*Your task*
Count the lines in the records below that contain the string "icon", and reply with the number alone.

--- begin Information shown ---

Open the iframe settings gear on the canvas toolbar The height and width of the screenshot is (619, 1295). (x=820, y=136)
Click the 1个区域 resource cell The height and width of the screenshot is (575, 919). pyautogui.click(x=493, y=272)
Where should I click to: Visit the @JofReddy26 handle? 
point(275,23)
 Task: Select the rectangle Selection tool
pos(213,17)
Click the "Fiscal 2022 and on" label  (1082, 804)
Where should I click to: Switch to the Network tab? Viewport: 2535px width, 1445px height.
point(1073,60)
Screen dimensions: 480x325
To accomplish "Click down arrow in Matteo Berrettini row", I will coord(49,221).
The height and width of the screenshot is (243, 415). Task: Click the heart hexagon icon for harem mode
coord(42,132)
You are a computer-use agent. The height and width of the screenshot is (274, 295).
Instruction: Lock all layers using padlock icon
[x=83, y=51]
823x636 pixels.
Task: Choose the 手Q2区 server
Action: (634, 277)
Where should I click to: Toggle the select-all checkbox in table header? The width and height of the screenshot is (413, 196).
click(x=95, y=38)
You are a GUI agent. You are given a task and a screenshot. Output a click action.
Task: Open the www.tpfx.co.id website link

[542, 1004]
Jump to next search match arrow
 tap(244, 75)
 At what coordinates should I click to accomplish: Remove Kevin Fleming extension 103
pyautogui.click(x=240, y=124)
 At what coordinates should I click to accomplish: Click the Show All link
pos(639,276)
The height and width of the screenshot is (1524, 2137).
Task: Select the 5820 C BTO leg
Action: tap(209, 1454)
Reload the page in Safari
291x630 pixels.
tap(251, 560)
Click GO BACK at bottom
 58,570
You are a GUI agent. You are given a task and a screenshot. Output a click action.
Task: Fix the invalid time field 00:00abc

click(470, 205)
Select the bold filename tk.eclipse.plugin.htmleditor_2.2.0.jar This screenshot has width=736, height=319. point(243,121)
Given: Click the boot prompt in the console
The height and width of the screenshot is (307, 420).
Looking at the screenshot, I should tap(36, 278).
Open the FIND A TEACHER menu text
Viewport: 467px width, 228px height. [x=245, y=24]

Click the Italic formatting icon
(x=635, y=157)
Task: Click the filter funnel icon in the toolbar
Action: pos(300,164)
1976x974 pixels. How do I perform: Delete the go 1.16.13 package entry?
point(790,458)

--- end Information shown ---

*Exercise solution*
4